TASK INSTRUCTIONS: Keep only the lines that hold the string "checkbox", filtering out the rest of the entries below.
■ ■ ■ ■ ■ ■ ■
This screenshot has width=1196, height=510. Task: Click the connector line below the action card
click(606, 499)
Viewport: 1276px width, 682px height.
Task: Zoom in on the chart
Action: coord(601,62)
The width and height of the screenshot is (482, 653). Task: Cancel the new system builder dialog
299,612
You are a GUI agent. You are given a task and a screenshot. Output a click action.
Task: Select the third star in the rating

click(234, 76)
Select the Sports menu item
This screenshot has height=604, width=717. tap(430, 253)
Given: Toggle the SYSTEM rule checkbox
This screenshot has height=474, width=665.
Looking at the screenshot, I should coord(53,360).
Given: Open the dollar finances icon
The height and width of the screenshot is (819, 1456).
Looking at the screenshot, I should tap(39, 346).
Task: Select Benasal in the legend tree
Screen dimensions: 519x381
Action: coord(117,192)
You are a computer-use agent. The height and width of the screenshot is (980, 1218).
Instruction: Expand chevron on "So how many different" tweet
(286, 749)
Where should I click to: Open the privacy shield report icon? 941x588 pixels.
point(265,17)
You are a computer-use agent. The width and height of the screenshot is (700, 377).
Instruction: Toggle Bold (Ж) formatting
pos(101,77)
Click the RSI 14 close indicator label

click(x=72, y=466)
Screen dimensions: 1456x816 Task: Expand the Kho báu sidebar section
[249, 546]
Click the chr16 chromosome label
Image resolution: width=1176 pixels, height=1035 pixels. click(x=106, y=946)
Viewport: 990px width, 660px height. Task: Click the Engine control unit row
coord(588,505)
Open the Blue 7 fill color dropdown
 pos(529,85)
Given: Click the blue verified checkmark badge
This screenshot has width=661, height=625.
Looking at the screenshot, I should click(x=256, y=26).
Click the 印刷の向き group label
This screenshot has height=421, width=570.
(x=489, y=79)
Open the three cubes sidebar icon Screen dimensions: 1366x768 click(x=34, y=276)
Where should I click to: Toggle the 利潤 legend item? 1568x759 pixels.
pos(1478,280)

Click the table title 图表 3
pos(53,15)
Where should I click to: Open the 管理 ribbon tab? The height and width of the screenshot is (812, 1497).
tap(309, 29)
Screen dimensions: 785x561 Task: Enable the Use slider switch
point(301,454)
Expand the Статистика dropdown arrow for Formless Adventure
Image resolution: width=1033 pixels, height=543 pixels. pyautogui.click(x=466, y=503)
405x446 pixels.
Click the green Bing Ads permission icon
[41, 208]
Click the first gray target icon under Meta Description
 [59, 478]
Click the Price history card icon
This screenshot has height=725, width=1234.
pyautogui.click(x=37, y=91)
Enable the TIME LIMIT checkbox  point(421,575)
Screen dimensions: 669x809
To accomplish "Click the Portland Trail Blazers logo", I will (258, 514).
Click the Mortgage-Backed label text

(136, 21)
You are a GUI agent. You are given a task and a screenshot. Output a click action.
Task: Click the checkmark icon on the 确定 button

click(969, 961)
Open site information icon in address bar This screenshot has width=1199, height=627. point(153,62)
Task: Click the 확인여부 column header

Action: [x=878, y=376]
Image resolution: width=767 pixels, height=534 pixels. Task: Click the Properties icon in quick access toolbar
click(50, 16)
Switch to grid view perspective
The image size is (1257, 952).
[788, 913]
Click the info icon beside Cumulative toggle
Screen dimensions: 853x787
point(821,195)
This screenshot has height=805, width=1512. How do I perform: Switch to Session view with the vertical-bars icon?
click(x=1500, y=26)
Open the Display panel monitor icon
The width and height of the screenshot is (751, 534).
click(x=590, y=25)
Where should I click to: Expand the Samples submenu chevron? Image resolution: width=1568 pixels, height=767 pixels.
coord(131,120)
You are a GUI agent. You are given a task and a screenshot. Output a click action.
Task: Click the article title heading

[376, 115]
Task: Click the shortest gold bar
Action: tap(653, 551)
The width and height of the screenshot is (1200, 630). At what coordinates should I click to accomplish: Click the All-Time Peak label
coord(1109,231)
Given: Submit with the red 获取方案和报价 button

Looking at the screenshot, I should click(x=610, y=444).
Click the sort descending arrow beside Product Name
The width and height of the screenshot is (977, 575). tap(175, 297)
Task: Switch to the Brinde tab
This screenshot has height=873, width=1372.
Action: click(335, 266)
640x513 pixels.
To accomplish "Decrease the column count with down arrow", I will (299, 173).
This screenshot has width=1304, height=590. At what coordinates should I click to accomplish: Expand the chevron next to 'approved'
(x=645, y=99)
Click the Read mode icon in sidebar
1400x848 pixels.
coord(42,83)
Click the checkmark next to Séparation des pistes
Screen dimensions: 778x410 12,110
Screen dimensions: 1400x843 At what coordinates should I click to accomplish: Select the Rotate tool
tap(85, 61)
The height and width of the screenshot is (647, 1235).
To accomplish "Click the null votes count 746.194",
■ ■ ■ ■ ■ ■ ■
ANSWER BOX:
Given: Toggle the SYSTEM rule checkbox
Enable the TIME LIMIT checkbox  point(421,575)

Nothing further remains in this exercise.